Sara Puorger

Das erleuchtete Fenster

Durch die matte Scheibe sehe ich hinaus auf die Strasse. Es schneit. Das reine weiss des frischen Schnees bedeckt den grauen, schmutzigen Asphalt. Die Sonne ist schon lange untergegangen und Dunkelheit hat sich über das Land gelegt. Nur weit weg in der Ferne erkenne ich ein erleuchtetes Fenster. Es erscheint mir wie ein Hoffnungsschimmer in einer kalten Welt.
Es hatte wohl nicht geschneit, damals vor zweitausend Jahren, als ein Stern einen unscheinbaren Stall erleuchtete, um den Hirten den Weg zu ihrem Erlöser zu weisen. Er kam auf die Welt als kleines, unschuldiges Baby. Nirgendwo gab es einen Platz für ihn, überall wies man ihn ab. Nur in jenem Stall, bei Rind und Eselein, fand sich eine Krippe, in die ihn seine Mutter bettete. Es dürfte nicht leicht gewesen sein für sie, ihr erstes Kind in einem Stall, weitab von all ihren Verwandten und Freunden zu bekommen. Und doch bin ich überzeugt, dass jener Abend im Stall die schönsten Stunden ihres Lebens waren. Dort in jenem Stall gehörte das Kindlein ihr allein.
Hätte Maria damals schon gewusst, was ihr neugeborener Sohn in seinem Leben alles erdulden musste, ich bin sicher, sie hätte bitterlich geweint. Aber so konnte sie sich freuen. Sie hatte einen König geboren, den Retter der Welt.
Das Licht des in der Ferne erleuchteten Fensters ist ausgegangen. Dunkelheit macht sich breit. Die Menschen, die in dem Haus wohnen sind schlafen gegangen und haben das Haus der Dunkelheit überlassen. Und mir kommt es so vor, als hätten sie den letzten Hoffnungsschimmer dort draussen in der kalten Welt erlischt.
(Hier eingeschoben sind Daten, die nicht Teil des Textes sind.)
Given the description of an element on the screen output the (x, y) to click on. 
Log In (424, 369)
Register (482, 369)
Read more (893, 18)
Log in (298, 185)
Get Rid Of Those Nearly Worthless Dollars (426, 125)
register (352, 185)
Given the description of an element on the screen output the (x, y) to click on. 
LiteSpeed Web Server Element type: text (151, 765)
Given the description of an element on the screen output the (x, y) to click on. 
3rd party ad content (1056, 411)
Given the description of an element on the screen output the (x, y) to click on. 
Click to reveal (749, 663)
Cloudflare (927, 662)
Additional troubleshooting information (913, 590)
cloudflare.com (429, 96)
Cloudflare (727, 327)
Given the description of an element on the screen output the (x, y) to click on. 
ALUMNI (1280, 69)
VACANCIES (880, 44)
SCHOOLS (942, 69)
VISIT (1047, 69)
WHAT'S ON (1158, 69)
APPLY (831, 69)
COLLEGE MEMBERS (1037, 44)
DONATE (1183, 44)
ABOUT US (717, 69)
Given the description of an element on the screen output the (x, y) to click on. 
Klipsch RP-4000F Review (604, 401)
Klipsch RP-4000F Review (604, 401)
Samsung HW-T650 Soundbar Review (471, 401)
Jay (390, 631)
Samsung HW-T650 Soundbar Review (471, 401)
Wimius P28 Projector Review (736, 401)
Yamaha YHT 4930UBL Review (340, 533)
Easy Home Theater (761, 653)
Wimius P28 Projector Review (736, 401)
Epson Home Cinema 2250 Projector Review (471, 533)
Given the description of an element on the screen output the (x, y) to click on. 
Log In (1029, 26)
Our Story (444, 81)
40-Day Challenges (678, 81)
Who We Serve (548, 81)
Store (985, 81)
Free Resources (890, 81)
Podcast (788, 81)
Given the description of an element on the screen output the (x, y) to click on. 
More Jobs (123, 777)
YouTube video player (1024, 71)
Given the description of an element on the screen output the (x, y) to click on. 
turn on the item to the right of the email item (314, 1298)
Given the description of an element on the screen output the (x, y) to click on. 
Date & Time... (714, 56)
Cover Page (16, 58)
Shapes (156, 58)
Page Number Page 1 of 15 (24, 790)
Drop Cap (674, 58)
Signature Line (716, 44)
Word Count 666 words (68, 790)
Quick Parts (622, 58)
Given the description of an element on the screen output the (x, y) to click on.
So müssen sich Maria und Josef wohl gefühlt haben, as ihnen eine Tür nach der anderen verschlossen blieb. Und so musste sich jenes Kindlein in der Krippe gefühlt haben, zum Manne herangereift, um sein Werk zu beginnen, wofür er in diese Welt gekommen ist. Ein Mensch, der nie etwas Böses getan hatte, und sich doch für alle Menschen opferte. Er kam in diese Welt, in der von Anfang an kein Platz für ihn war, in der sie ihn zum Gespött machten, ihn schlugen und ans Kreuz nagelten. Er kam in diese Welt, um für uns Menschen zu sterben. Er, der nie eine Sünde begangen hatte, nahm dort auf Golghata all unsere Übertretungen auf sich. Und warum? Damit wir gerettet werden können. Als er dort am Kreuz starb, als er mit den Worten: “Es ist vollbracht!“ sein Leben aushauchte, machte er das grösste Liebesbekenntnis aller Zeiten. Jesus hat am Kreuz den grössten Sieg errungen, denn er ist nicht im Grab geblieben. Er hat die Ketten des Todes gesprengt und ist Auferstanden.
Müde werfe ich einen letzten Blick durch die matte Scheibe. Das Bild, dass sich mir bietet lässt mich stutzen. Dort draussen in der Dunkelheit, wo vor kurzem noch ein erleuchtetes Fenster sein Licht verströmt hat, sehe ich jetzt zwei Fenster eine Hoffnug in die dunkle Welt verströmen. Ein Lächeln umspielt meine Lippen. Es gibt noch Hoffnung in dieser Welt. Hoffnung, die Jesus uns schenkt.